Scientist and Head of Sales and Technical Marketing at RoosterBio Inc.
McDevitt Lab Postdoctoral Fellow 2008-12
Project Title:
“Extracellular matrix production by multipotent & unipotent stem cells”

Biography

Priya R. Baraniak graduated with a Bachelor of Science in Engineering (BSE) from Duke University in 2001 after double majoring in Electrical Engineering and Biomedical Engineering.  While at Duke, Priya conducted research in the lab of Dr. Doris A. Taylor on the use of skeletal myoblasts and stem cells for cardiac repair and regeneration.  Priya received her Ph.D. in Bioengineering from the University of Pittsburgh in 2008. She completed her dissertation research in the laboratory of Dr. William R. Wagner working on developing a controlled release biodegradable elastomer for applications in cardiovascular regenerative medicine.  In 2008, Priya joined Dr. Todd McDevitt’s lab in theDepartment of Biomedical Engineering at Georgia Tech and Emory University as a post-doctoral fellow.

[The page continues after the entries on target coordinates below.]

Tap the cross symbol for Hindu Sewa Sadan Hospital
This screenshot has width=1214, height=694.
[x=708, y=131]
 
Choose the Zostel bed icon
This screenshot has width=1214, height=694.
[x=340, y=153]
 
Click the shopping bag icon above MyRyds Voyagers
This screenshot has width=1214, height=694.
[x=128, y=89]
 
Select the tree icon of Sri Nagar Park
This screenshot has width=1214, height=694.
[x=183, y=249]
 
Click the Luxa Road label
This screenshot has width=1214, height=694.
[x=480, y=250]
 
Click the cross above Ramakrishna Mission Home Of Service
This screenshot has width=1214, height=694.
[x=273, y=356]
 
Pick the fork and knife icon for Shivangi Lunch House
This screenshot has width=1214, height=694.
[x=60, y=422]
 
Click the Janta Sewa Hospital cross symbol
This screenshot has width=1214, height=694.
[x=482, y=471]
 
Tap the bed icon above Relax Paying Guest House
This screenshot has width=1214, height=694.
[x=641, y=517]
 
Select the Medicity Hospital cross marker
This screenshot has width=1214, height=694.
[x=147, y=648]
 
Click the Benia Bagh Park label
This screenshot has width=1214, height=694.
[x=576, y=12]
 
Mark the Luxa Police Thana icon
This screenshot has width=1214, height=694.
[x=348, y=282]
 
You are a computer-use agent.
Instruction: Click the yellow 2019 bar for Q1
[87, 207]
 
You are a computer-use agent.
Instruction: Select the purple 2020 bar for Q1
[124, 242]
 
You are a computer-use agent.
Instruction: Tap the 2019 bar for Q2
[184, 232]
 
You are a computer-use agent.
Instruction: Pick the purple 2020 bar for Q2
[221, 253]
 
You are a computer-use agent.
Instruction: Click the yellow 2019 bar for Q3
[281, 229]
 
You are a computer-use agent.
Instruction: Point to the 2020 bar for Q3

Her post-doctoral research is focused on isolating stem cell extracellular matrices for use as scaffolds in tissue repair and regeneration.

Education

Bachelor of Science in Engineering, Biomedical & Electrical Engineering
Duke University
2001

PhD, Bioengineering
University of Pittsburgh
2008

Research Interests

Since the adult myocardium lacks the inherent ability to repair itself following ischemic injury, exogenous cell sources for the repair of infarcted myocardium have been investigated, and it has been demonstrated that transplanted cells may impart functional benefits via the secretion of growth factors and extracellular matrix (ECM) molecules.  Such mitigation of tissue repair by cell-derived molecules represents a significant paradigm shift in the therapeutic application of stem and progenitor cells and provides a novel approach to myocardial repair.  My research aims are to (1) examine the effects of three-dimensional cell culture systems on adult progenitor cell differentiation, growth factor synthesis, and ECM production, and (2) to determine the effects of progenitor cell-derived factors on ischemic cells and tissues in vitro and in vivo.  These studies should yield new insights into the cues presented to injured myocardium by exogenously administered progenitor cells and lead to the development of novel, ECM-derived biomaterials for cardiac repair and regeneration.